## begin Supplied material
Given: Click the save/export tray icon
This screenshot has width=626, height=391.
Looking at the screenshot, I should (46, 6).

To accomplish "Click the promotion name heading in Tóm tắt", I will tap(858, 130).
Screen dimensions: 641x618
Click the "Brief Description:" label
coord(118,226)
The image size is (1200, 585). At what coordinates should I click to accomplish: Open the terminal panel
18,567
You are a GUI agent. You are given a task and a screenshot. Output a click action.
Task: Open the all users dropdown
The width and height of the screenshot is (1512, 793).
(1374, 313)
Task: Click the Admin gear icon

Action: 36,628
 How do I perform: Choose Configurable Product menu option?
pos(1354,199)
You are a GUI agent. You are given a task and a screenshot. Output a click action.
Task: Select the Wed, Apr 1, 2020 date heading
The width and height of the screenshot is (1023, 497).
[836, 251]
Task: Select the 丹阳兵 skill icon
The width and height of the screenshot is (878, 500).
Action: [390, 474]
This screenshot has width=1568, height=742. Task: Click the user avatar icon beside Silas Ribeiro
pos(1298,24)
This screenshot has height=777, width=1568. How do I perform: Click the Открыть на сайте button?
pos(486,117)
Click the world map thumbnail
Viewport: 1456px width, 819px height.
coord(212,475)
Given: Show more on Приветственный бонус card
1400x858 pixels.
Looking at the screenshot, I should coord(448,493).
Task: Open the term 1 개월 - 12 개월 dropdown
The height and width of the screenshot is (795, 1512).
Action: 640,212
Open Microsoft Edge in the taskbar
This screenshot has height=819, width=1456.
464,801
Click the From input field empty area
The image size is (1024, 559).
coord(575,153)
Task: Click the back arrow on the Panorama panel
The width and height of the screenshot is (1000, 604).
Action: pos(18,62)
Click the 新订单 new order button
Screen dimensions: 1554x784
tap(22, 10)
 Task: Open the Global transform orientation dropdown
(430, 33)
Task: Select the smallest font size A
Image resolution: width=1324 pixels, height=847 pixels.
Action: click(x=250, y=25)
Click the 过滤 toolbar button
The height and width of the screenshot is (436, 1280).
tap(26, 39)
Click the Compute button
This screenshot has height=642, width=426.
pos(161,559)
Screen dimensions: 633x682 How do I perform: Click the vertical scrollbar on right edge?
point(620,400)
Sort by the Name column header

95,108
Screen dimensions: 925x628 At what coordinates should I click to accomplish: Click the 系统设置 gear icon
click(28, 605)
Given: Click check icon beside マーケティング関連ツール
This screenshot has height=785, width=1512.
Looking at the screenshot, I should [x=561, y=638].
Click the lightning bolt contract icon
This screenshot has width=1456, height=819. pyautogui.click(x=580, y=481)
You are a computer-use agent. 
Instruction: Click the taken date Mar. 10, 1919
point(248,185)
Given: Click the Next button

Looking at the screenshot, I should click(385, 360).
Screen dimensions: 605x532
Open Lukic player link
## end Supplied material
Render the part that opens with the line containing "Task: Click the back" and closes with the line containing "pos(161,559)" as a Markdown table with the columns Row and Line. Give each line its row number and leave out any blank lines.

[Response below]:
| Row | Line |
|---|---|
| 1 | Task: Click the back arrow on the Panorama panel |
| 2 | The width and height of the screenshot is (1000, 604). |
| 3 | Action: pos(18,62) |
| 4 | Click the 新订单 new order button |
| 5 | Screen dimensions: 1554x784 |
| 6 | tap(22, 10) |
| 7 |  Task: Open the Global transform orientation dropdown |
| 8 | (430, 33) |
| 9 | Task: Select the smallest font size A |
| 10 | Image resolution: width=1324 pixels, height=847 pixels. |
| 11 | Action: click(x=250, y=25) |
| 12 | Click the 过滤 toolbar button |
| 13 | The height and width of the screenshot is (436, 1280). |
| 14 | tap(26, 39) |
| 15 | Click the Compute button |
| 16 | This screenshot has height=642, width=426. |
| 17 | pos(161,559) |